Reading multiple channels#
To read multiple channels from one or more GWF files (rather than opening and closing the files multiple times), use the TimeSeriesDict or StateVectorDict classes, and pass a list of data channel names:
>>> data = TimeSeriesDict.read('HLV-HW100916-968654552-1.gwf', ['H1:LDAS-STRAIN', 'L1:LDAS-STRAIN'])
Note
A mix of TimeSeries and StateVector objects can be read by using only TimeSeriesDict class, and casting the returned data to a StateVector using view().
Writing#
To write data held in any of the gwpy.timeseries classes to a GWF file, simply use:
>>> data.write('output.gwf')
If the output file already exists it will be overwritten, use overwrite=False to
prevent this (an OSError will be raised).
Note
When writing a timeseries to a GWF, the TimeSeries.name
property is used for the name variable of the GWF data structures
(FrProcData and FrVect).
So, if you want to write a file and then read it back in, you must ensure
that the name property is correctly assigned, e.g:
>>> channel = "L1:CHANNEL_NAME"
>>> output_file = "output.gwf"
>>> data = TimeSeries([1, 2, 3])
>>> data.name = channel
>>> data.write(output_file)
>>> data = TimeSeries.read(output_file, channel)
HDF5#
GWpy allows storing data in HDF5 format files, using a custom specification for storage of metadata.
Warning
To read GWOSC data from HDF5, please see HDF5 (GWOSC).
Reading#
To read TimeSeries or StateVector data held in HDF5 files pass the filename (or filenames) or the source, and the path of the data inside the HDF5 file:
>>> data = TimeSeries.read('HLV-HW100916-968654552-1.hdf', 'L1:LDAS-STRAIN')
As with GWF, the start and end keyword arguments can be used to downselect data to a specific [start, end) time segment when reading:
>>> data = TimeSeries.read('HLV-HW100916-968654552-1.hdf', 'L1:LDAS-STRAIN', start=968654552.5, end=968654553)
Analogously to GWF, you can read multiple TimeSeries from an HDF5 file via TimeSeriesDict.read():
>>> data = TimeSeriesDict.read('HLV-HW100916-968654552-1.hdf')
By default, all matching datasets in the file will be read, to restrict the output, specify the names of the datasets you want:
>>> data = TimeSeriesDict.read('HLV-HW100916-968654552-1.hdf', ['H1:LDAS-STRAIN', 'L1:LDAS-STRAIN'])
Writing#
Data held in a TimeSeries, TimeSeriesDict, `StateVector, or StateVectorDict can be written to an HDF5 file via:
>>> data.write('output.hdf')
The output argument ('output.hdf') can be a file path, an open h5py.File object, or a h5py.Group object, to append data to an existing file.

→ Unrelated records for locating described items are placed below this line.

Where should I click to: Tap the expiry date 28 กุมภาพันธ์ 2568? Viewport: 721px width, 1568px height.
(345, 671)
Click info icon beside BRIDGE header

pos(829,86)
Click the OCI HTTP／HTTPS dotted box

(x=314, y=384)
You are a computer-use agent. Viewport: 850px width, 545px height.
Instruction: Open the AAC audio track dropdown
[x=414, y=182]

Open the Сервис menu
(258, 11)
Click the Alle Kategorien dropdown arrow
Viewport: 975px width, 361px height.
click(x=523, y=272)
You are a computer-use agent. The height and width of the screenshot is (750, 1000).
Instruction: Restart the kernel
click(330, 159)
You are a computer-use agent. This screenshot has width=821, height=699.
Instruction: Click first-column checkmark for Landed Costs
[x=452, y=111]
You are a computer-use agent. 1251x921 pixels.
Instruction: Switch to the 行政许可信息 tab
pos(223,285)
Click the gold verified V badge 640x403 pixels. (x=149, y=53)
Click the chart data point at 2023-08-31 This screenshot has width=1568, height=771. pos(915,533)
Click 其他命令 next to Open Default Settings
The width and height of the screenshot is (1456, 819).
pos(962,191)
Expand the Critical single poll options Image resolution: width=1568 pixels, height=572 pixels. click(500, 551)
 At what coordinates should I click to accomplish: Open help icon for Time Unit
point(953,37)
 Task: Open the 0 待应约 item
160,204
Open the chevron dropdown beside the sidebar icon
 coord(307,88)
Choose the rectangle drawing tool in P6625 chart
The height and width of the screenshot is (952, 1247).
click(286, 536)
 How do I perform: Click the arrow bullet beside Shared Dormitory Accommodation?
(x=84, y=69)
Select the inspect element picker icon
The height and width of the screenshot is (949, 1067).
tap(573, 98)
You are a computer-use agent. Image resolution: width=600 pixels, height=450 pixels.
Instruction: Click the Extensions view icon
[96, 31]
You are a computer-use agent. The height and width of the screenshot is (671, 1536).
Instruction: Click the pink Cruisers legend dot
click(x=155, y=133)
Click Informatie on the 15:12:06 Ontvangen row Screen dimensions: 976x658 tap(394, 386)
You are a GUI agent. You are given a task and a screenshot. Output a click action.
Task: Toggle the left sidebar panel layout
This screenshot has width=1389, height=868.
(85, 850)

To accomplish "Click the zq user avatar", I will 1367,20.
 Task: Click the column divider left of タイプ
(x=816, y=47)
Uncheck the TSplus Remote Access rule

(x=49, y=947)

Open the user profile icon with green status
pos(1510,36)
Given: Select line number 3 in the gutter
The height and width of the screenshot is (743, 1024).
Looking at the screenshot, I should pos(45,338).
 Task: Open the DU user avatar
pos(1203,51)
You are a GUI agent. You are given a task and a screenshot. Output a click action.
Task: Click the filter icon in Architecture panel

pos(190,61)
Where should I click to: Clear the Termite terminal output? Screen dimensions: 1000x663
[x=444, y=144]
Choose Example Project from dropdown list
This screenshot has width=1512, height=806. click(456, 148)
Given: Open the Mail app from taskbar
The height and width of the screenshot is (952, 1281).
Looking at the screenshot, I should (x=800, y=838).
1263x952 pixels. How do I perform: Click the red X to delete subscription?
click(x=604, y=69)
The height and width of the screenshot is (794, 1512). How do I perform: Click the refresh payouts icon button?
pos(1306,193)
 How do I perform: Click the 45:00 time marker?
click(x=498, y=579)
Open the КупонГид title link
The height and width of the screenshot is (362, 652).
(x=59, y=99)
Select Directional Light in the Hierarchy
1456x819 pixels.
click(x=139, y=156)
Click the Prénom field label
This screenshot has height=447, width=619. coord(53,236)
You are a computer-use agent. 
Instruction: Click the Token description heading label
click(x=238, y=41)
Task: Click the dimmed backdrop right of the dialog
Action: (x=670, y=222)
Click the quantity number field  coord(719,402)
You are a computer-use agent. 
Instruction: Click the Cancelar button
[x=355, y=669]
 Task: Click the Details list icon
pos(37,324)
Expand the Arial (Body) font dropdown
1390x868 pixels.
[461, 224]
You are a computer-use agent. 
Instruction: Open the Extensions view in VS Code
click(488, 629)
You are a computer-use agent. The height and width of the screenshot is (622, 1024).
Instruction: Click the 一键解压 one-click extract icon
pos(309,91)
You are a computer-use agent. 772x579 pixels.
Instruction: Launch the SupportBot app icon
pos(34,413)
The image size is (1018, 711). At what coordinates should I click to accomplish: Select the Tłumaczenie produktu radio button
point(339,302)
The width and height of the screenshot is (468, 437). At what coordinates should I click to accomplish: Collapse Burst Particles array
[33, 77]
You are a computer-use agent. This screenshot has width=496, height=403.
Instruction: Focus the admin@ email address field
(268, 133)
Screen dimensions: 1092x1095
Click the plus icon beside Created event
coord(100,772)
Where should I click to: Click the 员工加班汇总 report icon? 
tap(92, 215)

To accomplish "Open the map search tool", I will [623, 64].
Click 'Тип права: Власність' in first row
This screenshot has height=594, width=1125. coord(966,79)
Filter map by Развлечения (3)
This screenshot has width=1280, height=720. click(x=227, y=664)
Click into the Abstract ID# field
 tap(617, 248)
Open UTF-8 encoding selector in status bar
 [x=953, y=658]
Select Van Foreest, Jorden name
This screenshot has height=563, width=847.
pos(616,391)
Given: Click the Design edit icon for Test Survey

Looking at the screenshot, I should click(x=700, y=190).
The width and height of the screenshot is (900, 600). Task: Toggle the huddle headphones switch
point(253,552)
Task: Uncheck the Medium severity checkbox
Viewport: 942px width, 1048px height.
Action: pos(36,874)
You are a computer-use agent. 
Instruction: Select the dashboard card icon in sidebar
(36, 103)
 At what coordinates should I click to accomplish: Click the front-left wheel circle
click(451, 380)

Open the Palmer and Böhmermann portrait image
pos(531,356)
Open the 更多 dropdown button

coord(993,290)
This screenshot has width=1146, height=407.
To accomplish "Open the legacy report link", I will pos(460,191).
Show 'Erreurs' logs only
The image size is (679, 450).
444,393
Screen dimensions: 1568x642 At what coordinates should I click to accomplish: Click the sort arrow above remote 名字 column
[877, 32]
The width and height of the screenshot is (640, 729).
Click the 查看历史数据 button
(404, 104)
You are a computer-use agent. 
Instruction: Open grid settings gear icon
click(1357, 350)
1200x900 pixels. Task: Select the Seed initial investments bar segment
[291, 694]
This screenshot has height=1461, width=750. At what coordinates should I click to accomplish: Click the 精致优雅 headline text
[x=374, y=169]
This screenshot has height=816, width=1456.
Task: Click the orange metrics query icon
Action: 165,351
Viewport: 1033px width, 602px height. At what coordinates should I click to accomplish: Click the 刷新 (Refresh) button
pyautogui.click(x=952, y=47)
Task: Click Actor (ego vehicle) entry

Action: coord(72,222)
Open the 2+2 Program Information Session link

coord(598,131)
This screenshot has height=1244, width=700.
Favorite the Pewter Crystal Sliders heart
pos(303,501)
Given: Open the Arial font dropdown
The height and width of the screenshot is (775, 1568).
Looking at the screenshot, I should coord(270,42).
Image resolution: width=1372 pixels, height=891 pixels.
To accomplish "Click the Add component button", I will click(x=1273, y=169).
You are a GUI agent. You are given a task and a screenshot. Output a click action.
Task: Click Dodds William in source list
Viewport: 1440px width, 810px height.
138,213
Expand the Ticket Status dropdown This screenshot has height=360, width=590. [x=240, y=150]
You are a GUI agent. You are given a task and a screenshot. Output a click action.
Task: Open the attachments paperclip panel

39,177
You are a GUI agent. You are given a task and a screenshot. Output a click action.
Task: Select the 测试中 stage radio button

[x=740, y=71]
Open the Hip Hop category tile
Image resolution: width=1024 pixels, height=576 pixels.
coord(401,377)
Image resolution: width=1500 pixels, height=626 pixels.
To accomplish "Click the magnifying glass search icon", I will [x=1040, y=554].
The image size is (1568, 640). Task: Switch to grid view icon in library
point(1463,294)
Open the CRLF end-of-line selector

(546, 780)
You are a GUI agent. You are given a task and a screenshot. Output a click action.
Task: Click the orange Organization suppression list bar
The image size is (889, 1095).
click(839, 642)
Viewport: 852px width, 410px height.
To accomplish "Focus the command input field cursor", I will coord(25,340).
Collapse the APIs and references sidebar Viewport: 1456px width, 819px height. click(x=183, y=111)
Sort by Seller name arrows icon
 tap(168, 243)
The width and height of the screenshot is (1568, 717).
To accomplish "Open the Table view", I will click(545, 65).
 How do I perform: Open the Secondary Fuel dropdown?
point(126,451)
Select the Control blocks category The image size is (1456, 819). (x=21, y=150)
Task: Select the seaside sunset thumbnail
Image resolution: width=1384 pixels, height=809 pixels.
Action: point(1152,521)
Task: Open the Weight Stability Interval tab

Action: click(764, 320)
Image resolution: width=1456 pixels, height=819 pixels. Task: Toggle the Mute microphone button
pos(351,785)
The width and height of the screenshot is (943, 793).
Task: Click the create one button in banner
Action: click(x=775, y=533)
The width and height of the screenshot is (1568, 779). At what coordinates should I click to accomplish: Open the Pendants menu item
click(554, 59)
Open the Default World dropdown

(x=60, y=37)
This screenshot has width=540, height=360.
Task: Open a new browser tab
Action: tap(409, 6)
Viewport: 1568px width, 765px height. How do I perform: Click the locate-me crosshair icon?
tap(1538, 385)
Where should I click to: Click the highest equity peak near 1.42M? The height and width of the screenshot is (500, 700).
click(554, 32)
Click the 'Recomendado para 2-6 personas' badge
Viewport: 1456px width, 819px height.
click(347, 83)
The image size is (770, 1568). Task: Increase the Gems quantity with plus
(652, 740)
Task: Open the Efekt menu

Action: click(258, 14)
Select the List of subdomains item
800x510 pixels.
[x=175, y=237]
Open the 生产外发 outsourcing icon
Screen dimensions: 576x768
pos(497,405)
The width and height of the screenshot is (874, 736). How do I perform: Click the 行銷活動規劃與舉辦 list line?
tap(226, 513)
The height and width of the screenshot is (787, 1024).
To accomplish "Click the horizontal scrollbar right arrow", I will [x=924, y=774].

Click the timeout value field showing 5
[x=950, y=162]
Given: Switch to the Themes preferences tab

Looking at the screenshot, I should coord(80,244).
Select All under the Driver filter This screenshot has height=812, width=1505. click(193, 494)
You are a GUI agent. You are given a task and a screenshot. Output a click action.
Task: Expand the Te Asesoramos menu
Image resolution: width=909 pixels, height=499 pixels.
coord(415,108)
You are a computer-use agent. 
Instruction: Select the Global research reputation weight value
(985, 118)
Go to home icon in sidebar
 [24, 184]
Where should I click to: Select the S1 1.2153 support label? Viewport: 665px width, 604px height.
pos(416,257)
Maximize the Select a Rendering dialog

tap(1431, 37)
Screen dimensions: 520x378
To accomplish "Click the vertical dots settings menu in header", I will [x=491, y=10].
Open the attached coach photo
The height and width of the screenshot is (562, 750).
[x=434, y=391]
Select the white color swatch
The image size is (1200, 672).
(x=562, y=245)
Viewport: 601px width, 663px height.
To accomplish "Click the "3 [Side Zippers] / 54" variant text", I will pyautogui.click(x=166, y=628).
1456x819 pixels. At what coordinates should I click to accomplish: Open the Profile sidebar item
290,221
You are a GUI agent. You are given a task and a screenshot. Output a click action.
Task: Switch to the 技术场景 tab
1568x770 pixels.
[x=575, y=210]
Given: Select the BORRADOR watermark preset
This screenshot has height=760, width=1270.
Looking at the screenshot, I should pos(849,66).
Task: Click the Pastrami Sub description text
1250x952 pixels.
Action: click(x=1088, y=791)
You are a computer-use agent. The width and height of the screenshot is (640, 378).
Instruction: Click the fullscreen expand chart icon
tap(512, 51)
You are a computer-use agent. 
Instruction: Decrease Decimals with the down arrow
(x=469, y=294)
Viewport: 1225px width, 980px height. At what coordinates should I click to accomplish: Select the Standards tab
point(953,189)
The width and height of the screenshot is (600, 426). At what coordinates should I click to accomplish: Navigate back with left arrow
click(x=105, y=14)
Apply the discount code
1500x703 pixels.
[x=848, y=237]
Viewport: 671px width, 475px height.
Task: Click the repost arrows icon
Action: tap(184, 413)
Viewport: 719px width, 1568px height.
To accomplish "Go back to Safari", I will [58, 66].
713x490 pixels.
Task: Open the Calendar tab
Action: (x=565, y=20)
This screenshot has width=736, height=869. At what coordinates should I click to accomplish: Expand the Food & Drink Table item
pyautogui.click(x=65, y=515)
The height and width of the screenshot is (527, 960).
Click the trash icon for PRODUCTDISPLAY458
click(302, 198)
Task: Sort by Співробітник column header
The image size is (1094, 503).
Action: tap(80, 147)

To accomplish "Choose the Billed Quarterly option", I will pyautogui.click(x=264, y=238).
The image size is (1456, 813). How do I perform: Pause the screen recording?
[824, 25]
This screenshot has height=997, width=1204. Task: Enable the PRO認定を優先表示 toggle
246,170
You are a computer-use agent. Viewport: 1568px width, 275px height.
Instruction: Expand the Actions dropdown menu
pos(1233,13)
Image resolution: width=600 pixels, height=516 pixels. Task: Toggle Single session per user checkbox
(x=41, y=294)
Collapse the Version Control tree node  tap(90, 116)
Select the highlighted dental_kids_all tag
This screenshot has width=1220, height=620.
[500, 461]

If the target file already exists, an IOError will be raised, use overwrite=True to force a new file to be written.
To write a TimeSeries to an existing file, use append=True:
>>> data.write('output.hdf', append=True)
To replace an existing dataset in an existing file, while preserving other data, use both append=True and overwrite=True:
>>> data.write('output.hdf', append=True, overwrite=True)
HDF5 (GWOSC)#
GWOSC write data in HDF5 using a custom schema that is incompatible
with format='hdf5'.
Reading#
GWpy can read data from GWOSC HDF5 files using the format='hdf5.gwosc'
keyword:
>>> data = TimeSeries.read(
... "H-H1_GWOSC_16KHZ_R1-1187056280-4096.hdf5",
... format="hdf5.gwosc",
... )
By default, TimeSeries.read() will return the contents of the
/strain/Strain dataset, while StateVector.read() will return those
of /quality/simple.
It’s possible to change which datasets are read with the path, value_dataset
and bits_dataset keywords.
For instance to read injections flags:
>>> injections = StateVector.read(
... "H-H1_GWOSC_16KHZ_R1-1187056280-4096.hdf5",
... format="hdf5.gwosc",
... path="quality/injections",
... value_dataset="Injmask",
... bits_dataset="InjDescriptions",
... )
As with regular HDF5, the start and end keyword arguments can be used
to downselect data to a specific [start, end) time segment when reading.
WAV#
Any TimeSeries can be written to / read from a WAV file using TimeSeries.read():
Warning
No metadata are stored in the WAV file except the sampling rate, so any units or GPS timing information are lost when converting to/from WAV.
Reading#
To read a TimeSeries from WAV:
>>> t = TimeSeries.read('data.wav')
See scipy.io.wavfile.read() for any keyword argument options.
Writing#
To write a TimeSeries to WAV:
>>> t.write('data.wav')
See scipy.io.wavfile.write() for keyword argument options.